Lo sviluppo dell'economia dei creator ha creato opportunità lavorative che erano inimmaginabili 10 anni fa. Oggi ogni persona può avviare un'attività basata sulle proprie competenze, insegnare ad altre persone, creare corsi, promuovere prodotti online e guadagnare denaro senza dover trovare un lavoro tradizionale.

Quindi, da lontano può sembrare una vita di libertà.

I creator hanno la libertà di organizzare il proprio tempo come desiderano. Si assumono la responsabilità dei risultati del proprio lavoro. Possono lavorare dove vogliono e scegliere progetti che trovano interessanti sia per loro stessi sia per i loro clienti.

Tuttavia, insieme a queste storie di successo, compare un altro fenomeno: il burnout.

Perché il burnout dei creator sta diventando più comune

Il burnout non è una novità.

I lavoratori di diversi settori provano stress, stanchezza ed esaurimento emotivo, ma per i creator la situazione è diversa. Nel loro caso, si tratta di una combinazione particolare di condizioni che porta a un elevato livello di burnout.

I creativi spesso svolgono più funzioni contemporaneamente.

Possono essere:

-  creatori di contenuti,

-  marketer,

-  sviluppatori di corsi, 

-  specialisti dell'help desk,

-  community manager,

-  specialisti delle vendite,

-  titolari d'azienda,

-  sviluppatori di prodotti.

In questo caso, tutti gli aspetti dell'attività dipendono da loro.

Non ci sono reparti a cui trasferire le responsabilità.
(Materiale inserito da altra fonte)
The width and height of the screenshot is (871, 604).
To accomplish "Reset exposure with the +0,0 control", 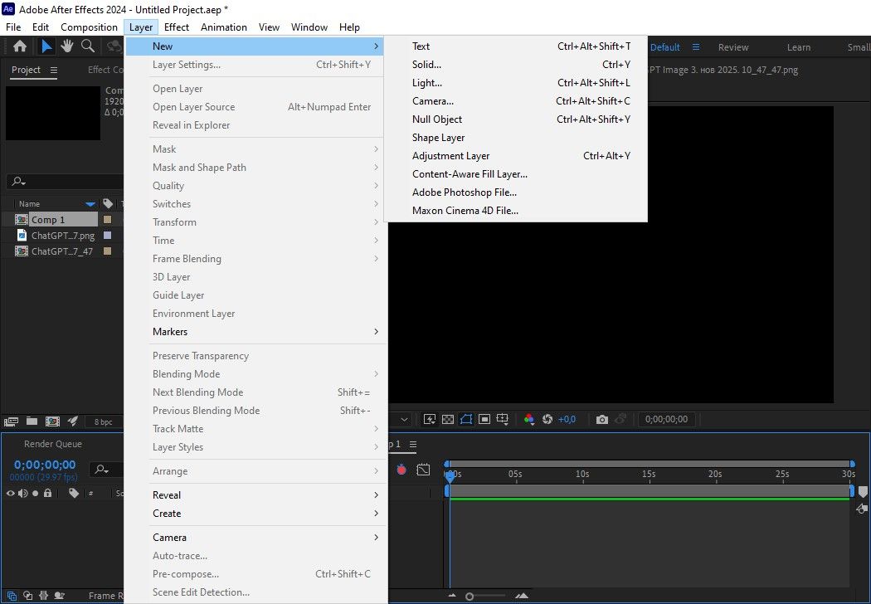I will click(567, 420).
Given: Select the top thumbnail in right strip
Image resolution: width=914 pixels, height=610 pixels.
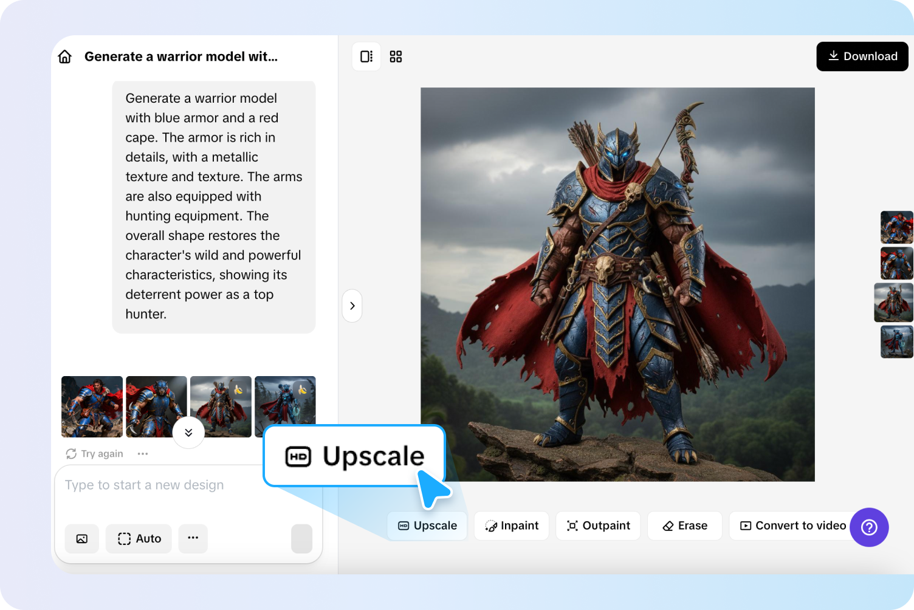Looking at the screenshot, I should [x=896, y=227].
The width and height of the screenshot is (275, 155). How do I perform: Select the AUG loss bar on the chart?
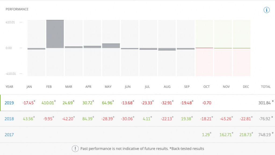(167, 49)
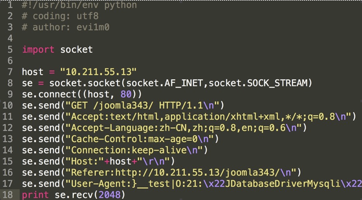
Task: Click the shebang #!/usr/bin/env python line
Action: click(79, 5)
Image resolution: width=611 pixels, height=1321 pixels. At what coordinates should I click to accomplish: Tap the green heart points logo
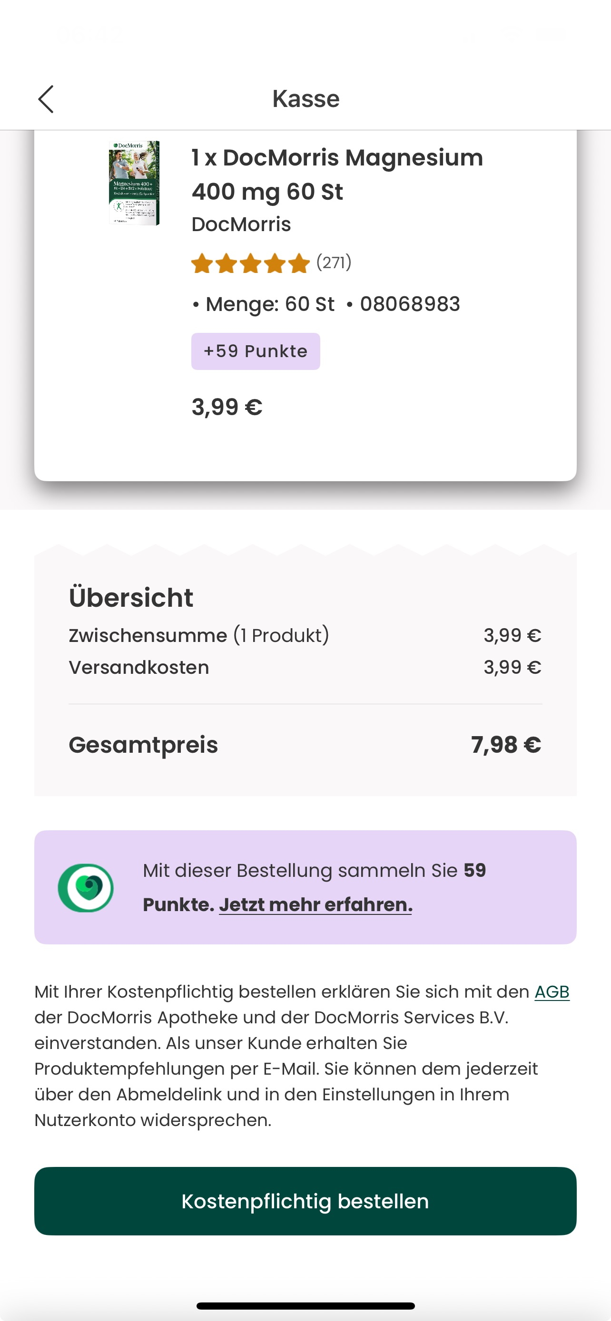[86, 888]
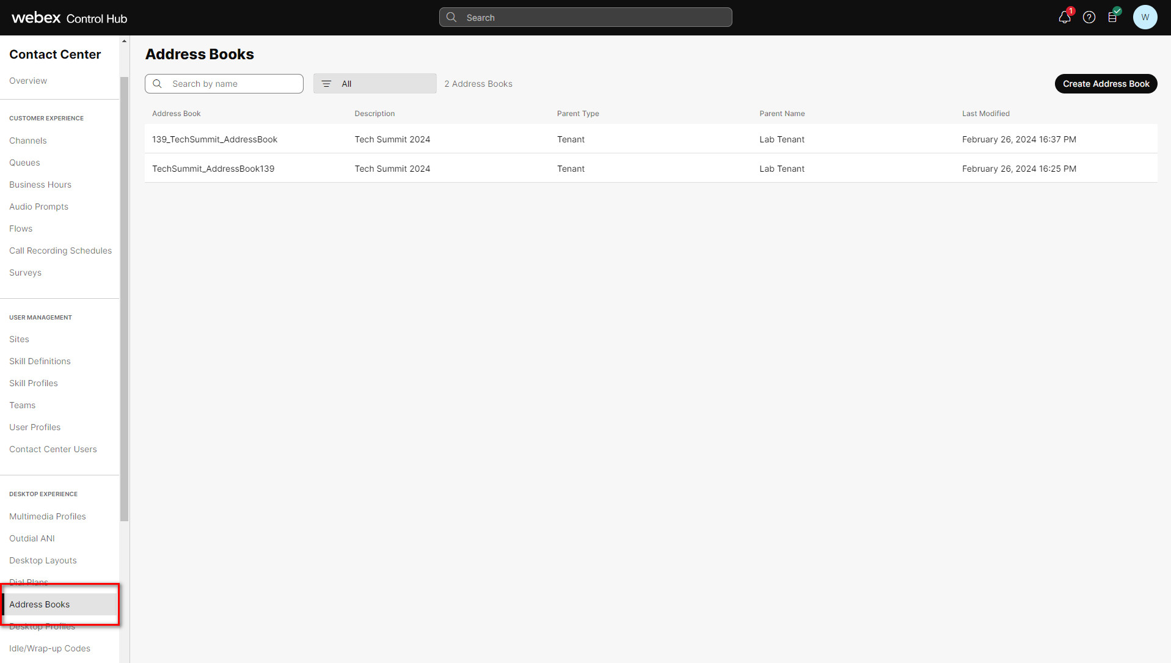Open the help question mark icon
The image size is (1171, 663).
click(x=1089, y=18)
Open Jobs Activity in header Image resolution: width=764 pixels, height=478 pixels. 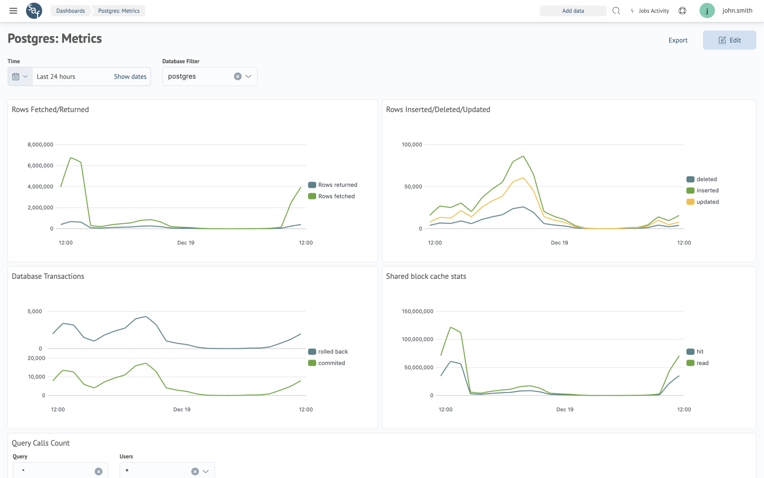649,11
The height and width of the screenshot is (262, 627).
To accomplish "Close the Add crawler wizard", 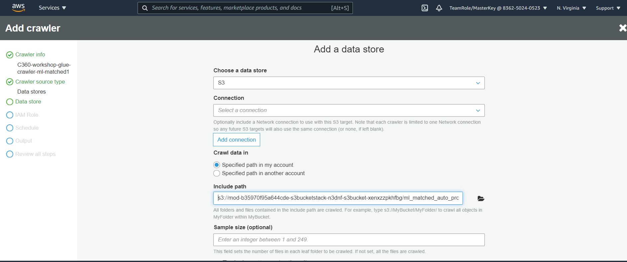I will 622,28.
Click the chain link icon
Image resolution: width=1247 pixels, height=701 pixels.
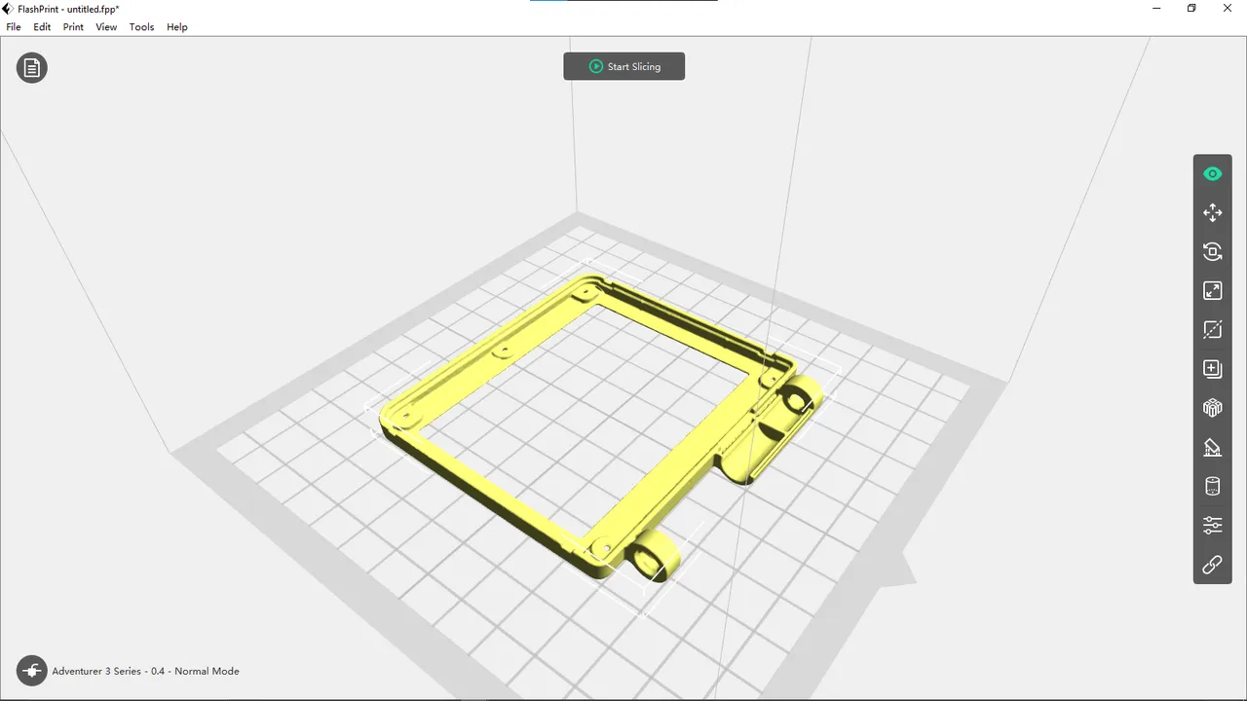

Non ci sono manager che li aiutino a stabilire le priorità dei compiti o che li mettano nei panni di qualcun altro ogni mese.

Con la crescita del pubblico, cresce anche la gamma di responsabilità.

Molti creator scoprono che gestire un'attività di successo richiede molto più di quanto si aspettassero.

Di conseguenza, sentono costantemente pressione.

La pressione di dover creare sempre

Una delle principali cause del burnout per i creator è la pressione di dover produrre contenuti costantemente. 

I sistemi premiano la costanza nella loro attività.

I creator sentono costantemente:

Pubblica post ogni giorno,

Pubblica con costanza,

Assicurati di essere sotto i riflettori,

Sii coinvolto e comunicativo,

Rispondi immediatamente,

Tieni il pubblico coinvolto.

Ma il problema degli algoritmi è che non capiscono quando una persona si stanca.

Una volta che un creator ottiene slancio nel proprio lavoro, diventa nervoso all'idea di fermarsi e rovinare tutto ciò per cui ha lavorato.

Questo porta a una mentalità malsana, in cui pensano che fermarsi significhi perdere la propria posizione e quindi continuano a lavorare anche se si sentono esausti.

Di conseguenza, l'attività creativa si trasforma in un processo obbligatorio.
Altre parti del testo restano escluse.